How to complete this task:
For the records that follow, please set down exactly the lines between the one holding "Click the zoom in plus button under preview" and the one holding "Screen dimensions: 1024x1024", inclusive, and only those.

Stored data entries:
┌──
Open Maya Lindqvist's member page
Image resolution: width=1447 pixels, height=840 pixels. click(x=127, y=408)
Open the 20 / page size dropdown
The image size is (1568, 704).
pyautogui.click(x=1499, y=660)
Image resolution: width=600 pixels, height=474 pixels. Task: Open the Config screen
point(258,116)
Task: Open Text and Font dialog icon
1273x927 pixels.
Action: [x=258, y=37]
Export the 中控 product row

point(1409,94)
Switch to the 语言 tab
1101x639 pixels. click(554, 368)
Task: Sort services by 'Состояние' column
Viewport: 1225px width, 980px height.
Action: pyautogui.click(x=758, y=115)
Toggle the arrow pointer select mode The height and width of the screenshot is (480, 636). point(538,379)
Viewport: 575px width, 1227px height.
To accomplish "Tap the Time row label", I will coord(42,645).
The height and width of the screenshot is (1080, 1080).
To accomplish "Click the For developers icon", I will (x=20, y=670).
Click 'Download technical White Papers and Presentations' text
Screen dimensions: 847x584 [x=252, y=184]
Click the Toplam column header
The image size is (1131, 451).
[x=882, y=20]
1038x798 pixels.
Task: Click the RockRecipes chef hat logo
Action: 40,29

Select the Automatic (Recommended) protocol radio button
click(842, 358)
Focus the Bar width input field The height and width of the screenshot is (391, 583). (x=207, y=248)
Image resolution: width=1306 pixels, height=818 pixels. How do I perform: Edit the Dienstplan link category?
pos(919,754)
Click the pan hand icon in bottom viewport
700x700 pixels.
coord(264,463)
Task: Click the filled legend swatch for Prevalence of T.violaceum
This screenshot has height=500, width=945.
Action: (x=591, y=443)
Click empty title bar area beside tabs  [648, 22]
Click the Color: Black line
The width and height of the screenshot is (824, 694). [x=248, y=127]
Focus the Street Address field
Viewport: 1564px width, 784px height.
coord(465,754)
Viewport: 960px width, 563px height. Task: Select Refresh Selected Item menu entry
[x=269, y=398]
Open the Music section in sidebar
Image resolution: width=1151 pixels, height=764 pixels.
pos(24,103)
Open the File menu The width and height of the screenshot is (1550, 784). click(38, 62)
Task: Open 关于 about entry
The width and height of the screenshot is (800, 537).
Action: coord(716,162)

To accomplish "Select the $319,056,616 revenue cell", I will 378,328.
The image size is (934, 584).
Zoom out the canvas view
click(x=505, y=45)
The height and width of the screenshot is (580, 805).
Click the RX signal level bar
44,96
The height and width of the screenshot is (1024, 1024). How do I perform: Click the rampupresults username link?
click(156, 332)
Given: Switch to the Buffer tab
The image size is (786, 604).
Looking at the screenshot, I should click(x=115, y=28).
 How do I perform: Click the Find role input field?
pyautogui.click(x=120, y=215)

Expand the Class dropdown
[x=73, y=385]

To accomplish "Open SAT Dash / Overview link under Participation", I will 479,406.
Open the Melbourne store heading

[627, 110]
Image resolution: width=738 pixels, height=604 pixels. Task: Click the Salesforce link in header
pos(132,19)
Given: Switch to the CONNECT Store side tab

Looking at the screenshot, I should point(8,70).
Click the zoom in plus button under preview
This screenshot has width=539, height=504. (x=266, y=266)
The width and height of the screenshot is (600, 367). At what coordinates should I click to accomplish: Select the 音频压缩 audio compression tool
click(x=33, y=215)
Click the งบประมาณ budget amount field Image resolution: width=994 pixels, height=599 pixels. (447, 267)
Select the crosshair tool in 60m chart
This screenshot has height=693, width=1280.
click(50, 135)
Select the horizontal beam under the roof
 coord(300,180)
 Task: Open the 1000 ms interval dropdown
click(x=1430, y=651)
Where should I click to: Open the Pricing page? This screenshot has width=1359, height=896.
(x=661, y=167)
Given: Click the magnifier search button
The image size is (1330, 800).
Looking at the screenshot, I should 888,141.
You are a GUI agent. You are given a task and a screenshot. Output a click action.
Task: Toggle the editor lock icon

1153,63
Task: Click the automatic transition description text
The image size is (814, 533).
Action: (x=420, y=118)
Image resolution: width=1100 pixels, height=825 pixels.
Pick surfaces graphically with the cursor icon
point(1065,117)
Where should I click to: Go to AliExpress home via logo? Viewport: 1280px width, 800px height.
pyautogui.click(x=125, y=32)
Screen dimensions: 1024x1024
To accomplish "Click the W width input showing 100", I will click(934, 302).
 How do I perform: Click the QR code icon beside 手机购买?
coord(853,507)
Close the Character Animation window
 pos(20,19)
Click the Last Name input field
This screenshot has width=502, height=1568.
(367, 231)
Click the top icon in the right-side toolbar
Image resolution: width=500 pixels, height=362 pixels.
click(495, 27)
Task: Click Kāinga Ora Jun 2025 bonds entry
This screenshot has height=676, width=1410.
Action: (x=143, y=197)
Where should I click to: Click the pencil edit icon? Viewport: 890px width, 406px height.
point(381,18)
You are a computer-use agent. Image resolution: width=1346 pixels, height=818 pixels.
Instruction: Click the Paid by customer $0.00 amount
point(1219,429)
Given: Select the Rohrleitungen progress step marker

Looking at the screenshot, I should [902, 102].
└──
Output of the task:
Click the zoom in plus button under preview
This screenshot has width=539, height=504. (x=266, y=266)
The width and height of the screenshot is (600, 367). At what coordinates should I click to accomplish: Select the 音频压缩 audio compression tool
click(x=33, y=215)
Click the งบประมาณ budget amount field Image resolution: width=994 pixels, height=599 pixels. (447, 267)
Select the crosshair tool in 60m chart
This screenshot has height=693, width=1280.
click(50, 135)
Select the horizontal beam under the roof
 coord(300,180)
 Task: Open the 1000 ms interval dropdown
click(x=1430, y=651)
Where should I click to: Open the Pricing page? This screenshot has width=1359, height=896.
(x=661, y=167)
Given: Click the magnifier search button
The image size is (1330, 800).
Looking at the screenshot, I should 888,141.
You are a GUI agent. You are given a task and a screenshot. Output a click action.
Task: Toggle the editor lock icon

1153,63
Task: Click the automatic transition description text
The image size is (814, 533).
Action: (x=420, y=118)
Image resolution: width=1100 pixels, height=825 pixels.
Pick surfaces graphically with the cursor icon
point(1065,117)
Where should I click to: Go to AliExpress home via logo? Viewport: 1280px width, 800px height.
pyautogui.click(x=125, y=32)
Screen dimensions: 1024x1024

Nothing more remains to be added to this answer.